High Risk Driving Activities Poll
March 16, 2017
The National Safety Council (NSC) recently published a survey conducted by the Toluna Group. The survey was on high-risk driving activities and polled over 2,000 people on their driving actions and behaviors. Over four-fifths of the responders said they had safety concerns while behind the wheel, but the results show that a large amount of people continue to take part in unsafe, illegal driving activities despite these concerns.
There were certain requirements that the survey mandated, such as driving at least 15 minutes a day and have an unrestricted driver’s license. The majority of participants drove 30 minutes to 1 hour daily, most likely as part of a work commute. Results showed that the participants were most concerned with driving as a potential cause of injury or death for themselves or their family members.
When it came to traffic safety issues, responders were most concerned with drunk, distracted, drugged, and aggressive drivers, as well as speeding, road rage and tired drivers on the roadways. Secondary concerns included bad weather, teen drivers, driverless or automated cars and road maintenance.
The survey asked participants if, in the last three months, they had driven although they felt their driving abilities had been impaired or compromised. 10% of them said they had. The majority of them had driven in an unsafe manner, such as crossing a median or dozing off behind the wheel. Nearly half of them said they were nearly involved in a crash, ticketed for drunk driving or actually involved in a crash. 41% were stopped so that police could perform an on-road sobriety check. These responses illuminate how even though most participants felt that driving impaired was unsafe, many of them still did so, putting themselves and others at serious risk.
When asked if they were concerned that the legalization of marijuana could negatively affect overall traffic safety, 42% responded that this was a major concern. Regardless, 13% said that in the last month alone, they had driven after using the drug. Additionally, 17% said they had taken opioid pain medications in the last month, and 64% felt it was safe to drive after taking them. Many of these medications have a warning that driving and operating machinery can be unsafe due to impairment from the medication.
The survey asked many questions about appropriate and safe speeds on different types of U.S. roadways, such as multi-lane highways, major roads, residential streets and school zones. Nearly 30% of people said they thought it was safe to travel at least 5 mph over the posted speed limit on multi-lane highways and major roads. Anywhere from 10-15% assumed driving 10 mph over the limit was safe as well. When it came to residential streets and school zones, however, the majority of responders said they felt they should drive at or below the posted speed limits.

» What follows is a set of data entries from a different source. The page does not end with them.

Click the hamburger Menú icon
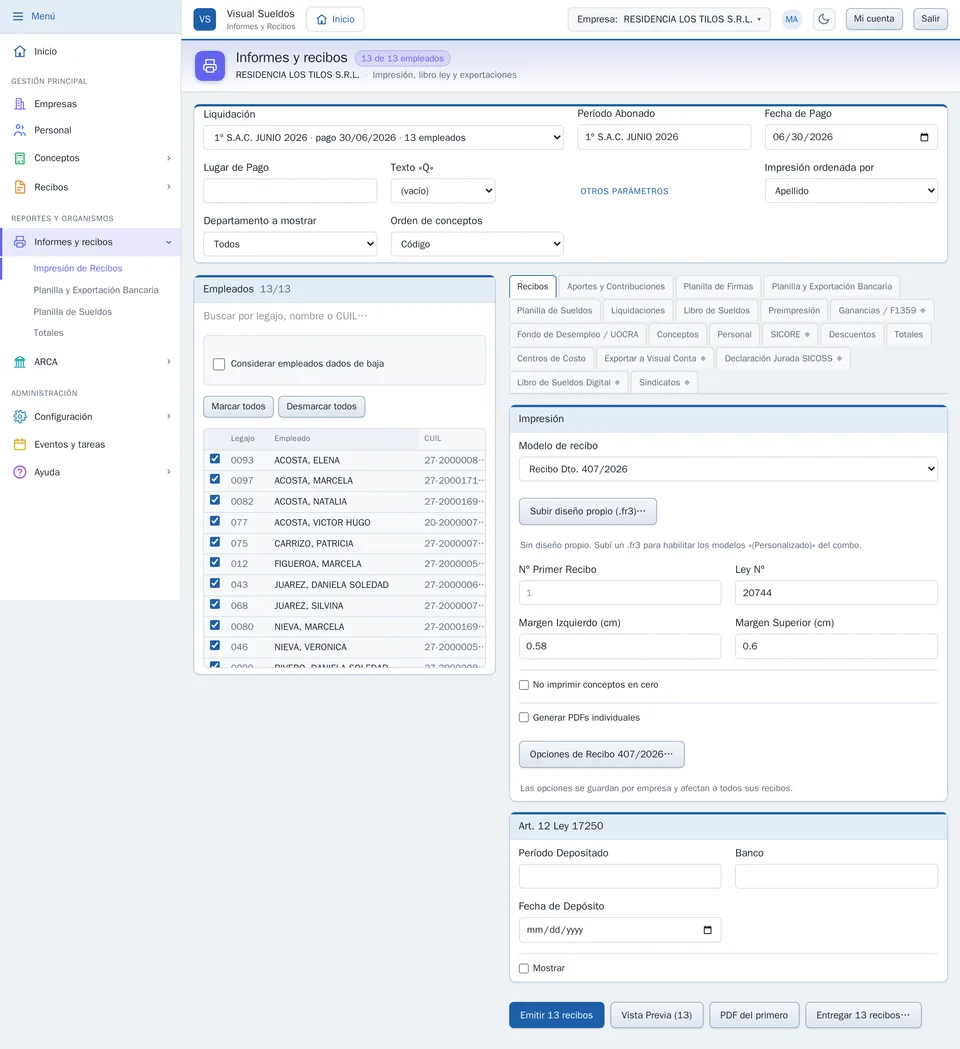Screen dimensions: 960x1049 [18, 16]
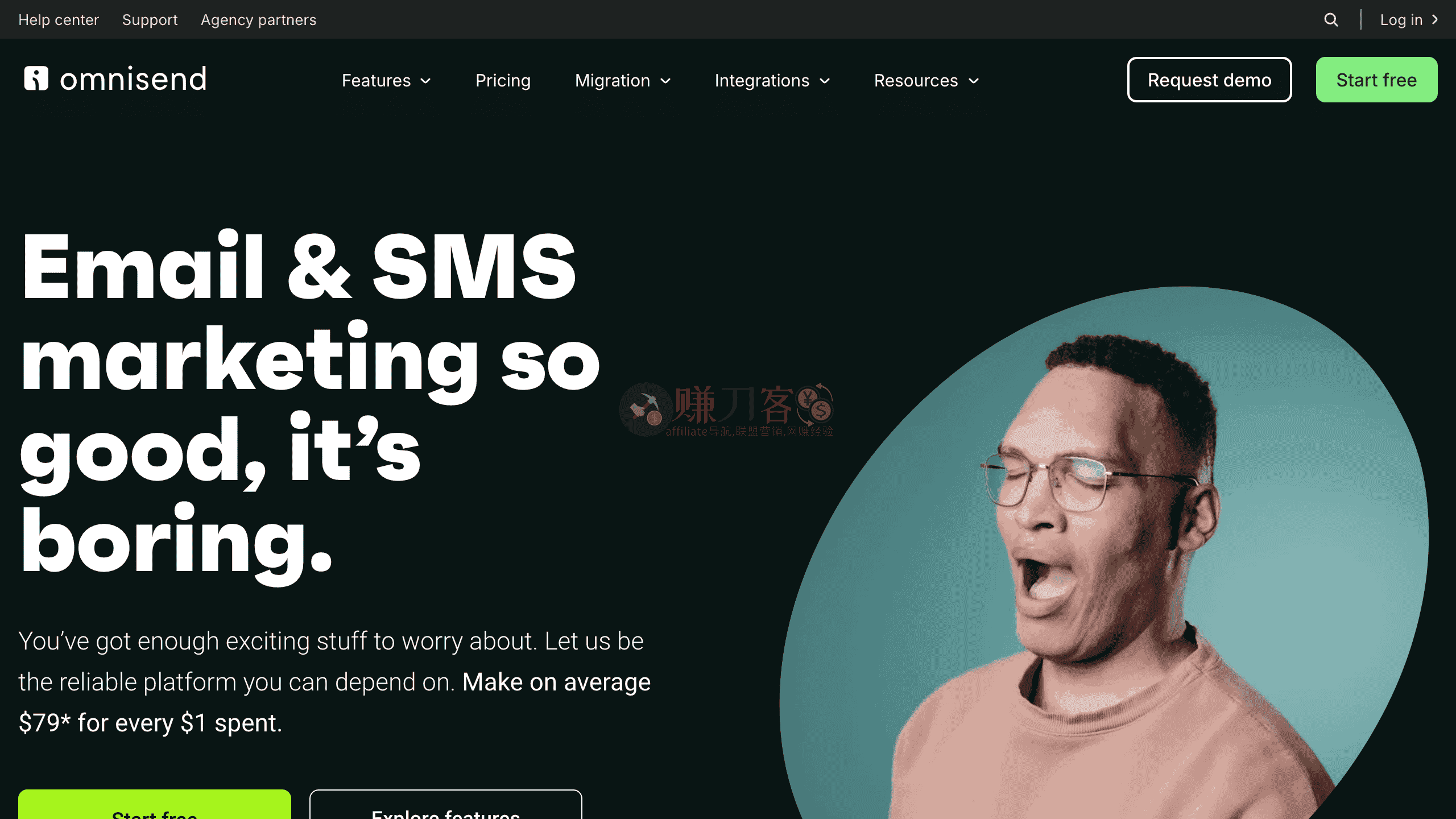Click the Explore features button
The width and height of the screenshot is (1456, 819).
pyautogui.click(x=445, y=804)
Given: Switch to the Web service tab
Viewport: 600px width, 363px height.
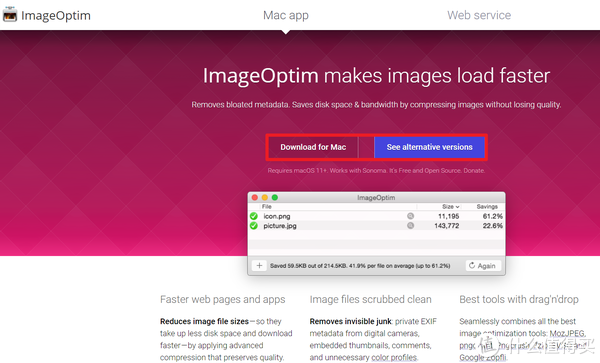Looking at the screenshot, I should (479, 15).
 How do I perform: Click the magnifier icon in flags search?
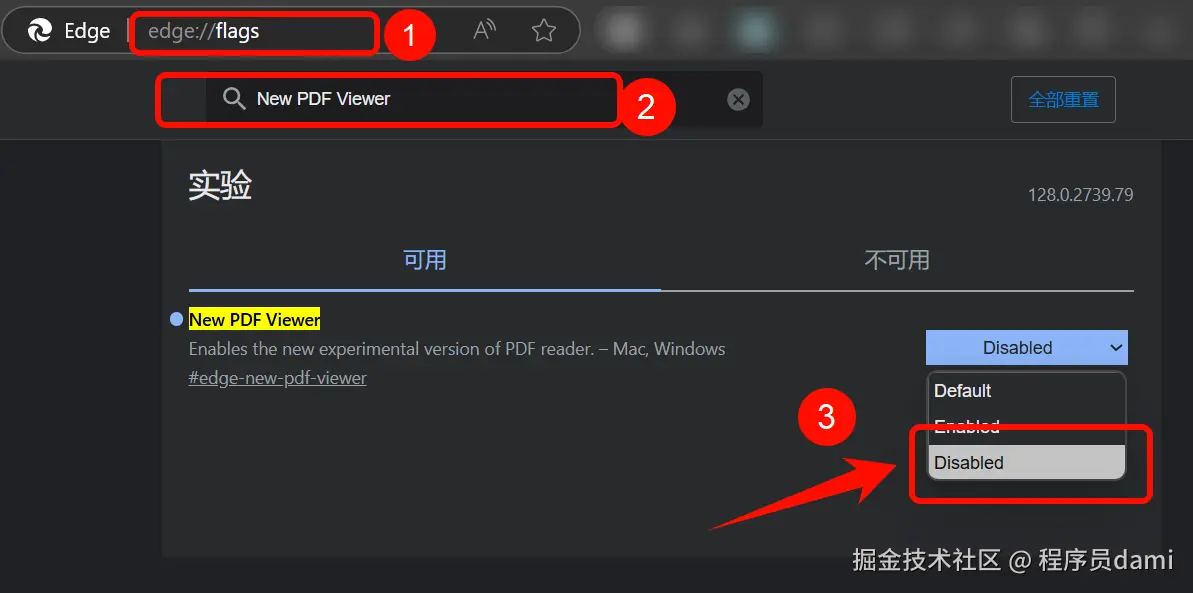coord(234,99)
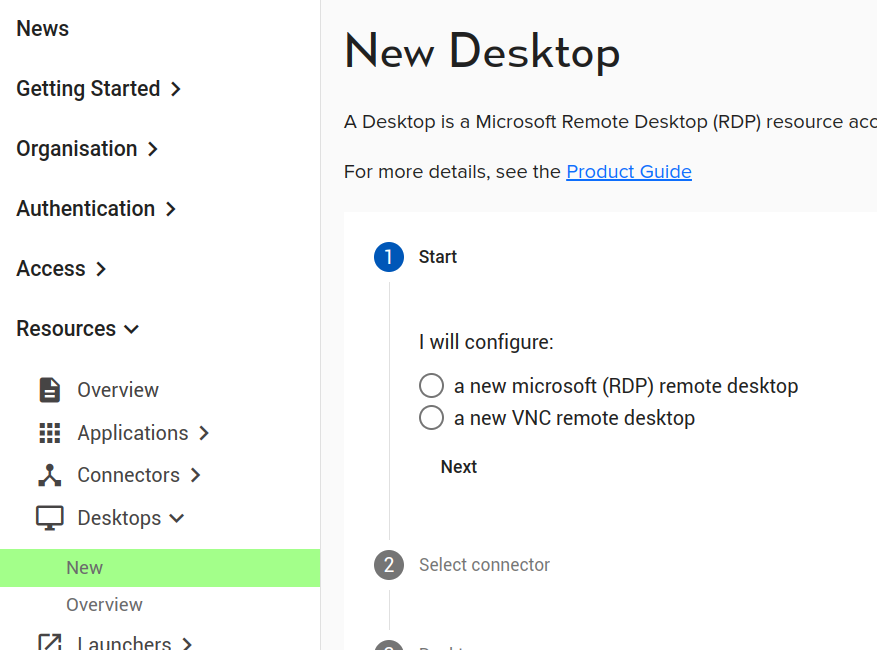
Task: Open the Product Guide link
Action: tap(628, 171)
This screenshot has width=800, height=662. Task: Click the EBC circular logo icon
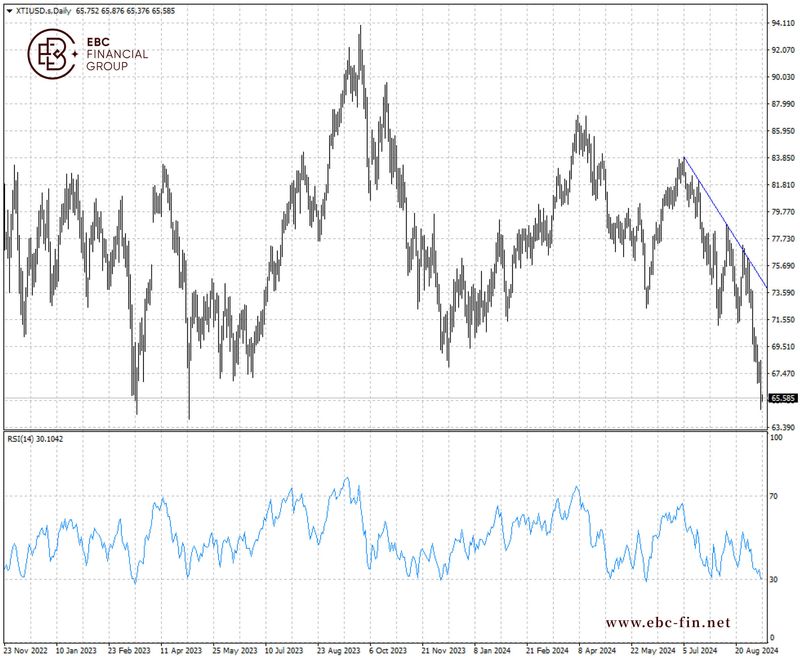pyautogui.click(x=52, y=54)
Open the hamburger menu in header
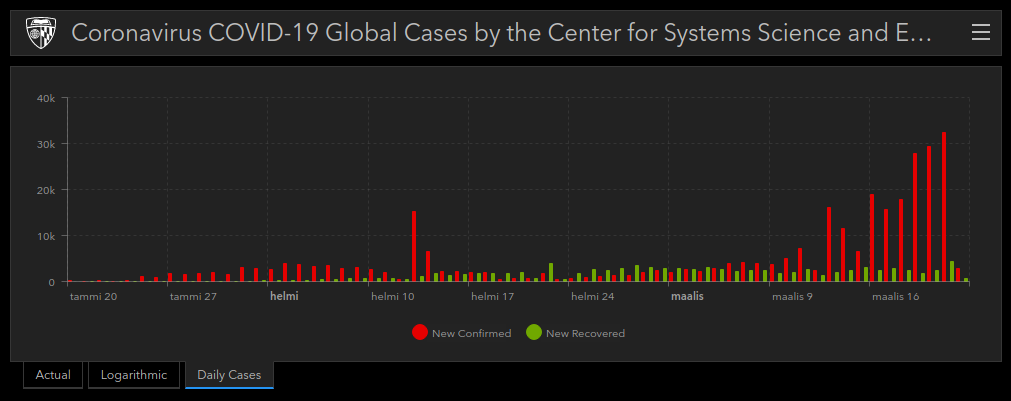The width and height of the screenshot is (1011, 401). point(981,33)

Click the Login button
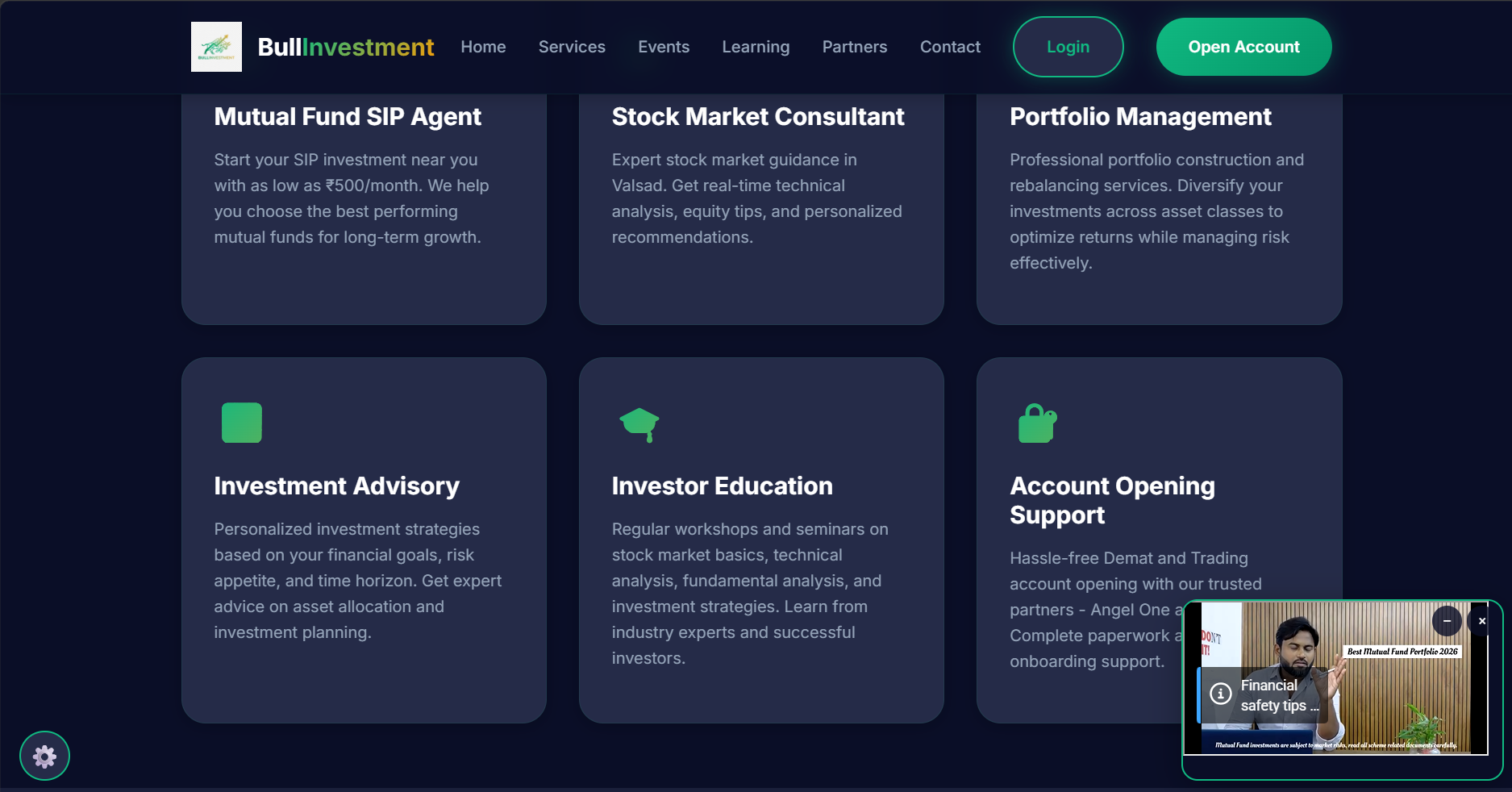coord(1068,47)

Another major contributor to unsafe driving as well as accidents highlighted in the survey was distracted driving, such as when texting or making a phone call. The NSC has documented almost 330,000 annual accidents that are caused by texting while driving alone. This means that out of all vehicular accidents, 1 out of 4 are caused by texting while driving. There are a total of 1.6 million car accidents each year that are the cause of phone calls and texting; so distracted driving is a major cause of dangerous and deadly roadway incidents.
The participants of the survey were women and men, mostly between the ages of 30 and 39. Many of them had children who would be in the car with them during various driving activities, and while only 36% were required to drive as a part of their occupations, nearly all participants had to drive as part of a work commute. Most drove in urban or suburban areas. In other words, the survey put together a clear picture of drivers across the country in all different areas, and showed that it is not only the driving individuals at risk because of their attitudes and actions, but their children as well.
The results of the survey show that while most participants are concerned with various driving activities that they still drive while distracted, under the influence or while speeding. This is particularly alarming because the National Highway Traffic Safety Administration (NHTSA) documents at least 30,000 driving fatalities annually from speeding-related accidents. Many speed-related accidents occurred when drivers were under the influence of alcohol or drugs. The NHTSA also notes that accidents are more likely to occur when roadways are icy, snow-covered or wet.
The administration conducted the survey in order to gain a greater understanding of predominant driving attitudes and behaviors that can contribute to car accidents or impede driver safety. The NSC hopes to use the results of its survey to implement policies and educational programs that will help to inhibit car accidents and fatalities.